Supplied text
It comes as no surprise that Montu, a falcon-headed deity, was associated with Horus, another falcon-headed god. Due to this association, Montu came to be known as “Horus of the Strong Arm”, a symbolic reference to the war-like traits of Montu.

Montu and the sacred bull Buchis

Montu myth and powers | Image: Ptolemaic (4th/1st century BCE) statue of Montu with bull’s head, symbol of military strength and bravery. Louvre, Paris.

Worship of the sacred bull Buchis, i.e. one of the manifestations of Montu, was common in Armant (also known as Hermonthis in Greek), a region 12 miles south of the city of Thebes.

Ancient Egyptians would only chose a bull that had a black face and a white body to represent the war god Montu. Upon its death, the remains of the bull would then be mummified and given a funerary right befitting of a god or an Egyptian pharaoh.

Archaeologists have also unearthed evidence to show that there was a thriving bull cult in honor of Montu in Upper Egypt perhaps in the Middle Kingdom Era (c. 2055 – 1650 BCE).

Montu’s association with Egyptian pharaohs and generals

Egyptian generals and warrior kings had the habit of associating themselves with Montu. Those men were known as the “Mighty Bull” or the “Son of Montu”. For example, 18th Dynasty pharaoh Thutmose III, the son off Thutmose II, described himself as “Valiant Montu on the Battlefield”.  Similarly Pharaoh Amenhotep III, Thutmose III’s   great-grandson, took the epithet “Montu of the Rulers”,

In addition to having epithets like “born of Ra”, 19th Dynasty Pharaoh Ramesses II (also known as Ramesses the Grea) was called “Montu of the Two Lands”.


Similar to many ancient Egyptian gods, Montu had a number of epithets, including “Horus of the Strong Arm” and “Divine Raging Bull”.

Available data
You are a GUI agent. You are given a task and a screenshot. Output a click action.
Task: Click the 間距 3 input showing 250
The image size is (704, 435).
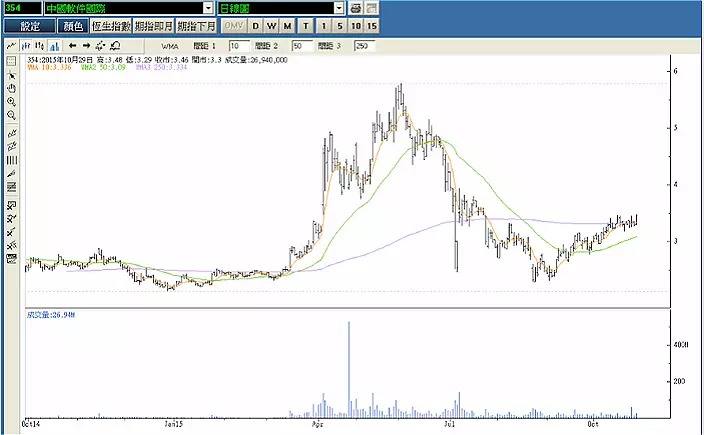pos(363,46)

Work to do
Using the text on Montu, say whether each statement agrees with it: (a) Armant lies 12 miles south of Thebes; (b) the bull chosen to represent Montu had a white face and a black body; (c) Amenhotep III took the epithet "Montu of the Two Lands." Answer yes or no for each and quote the deciding words. Rely only on the text about Montu, not on the material.

Worked answer
(a) Yes: "a region 12 miles south of the city of Thebes"
(b) No: "a bull that had a black face and a white body"
(c) No: "took the epithet “Montu of the Rulers”"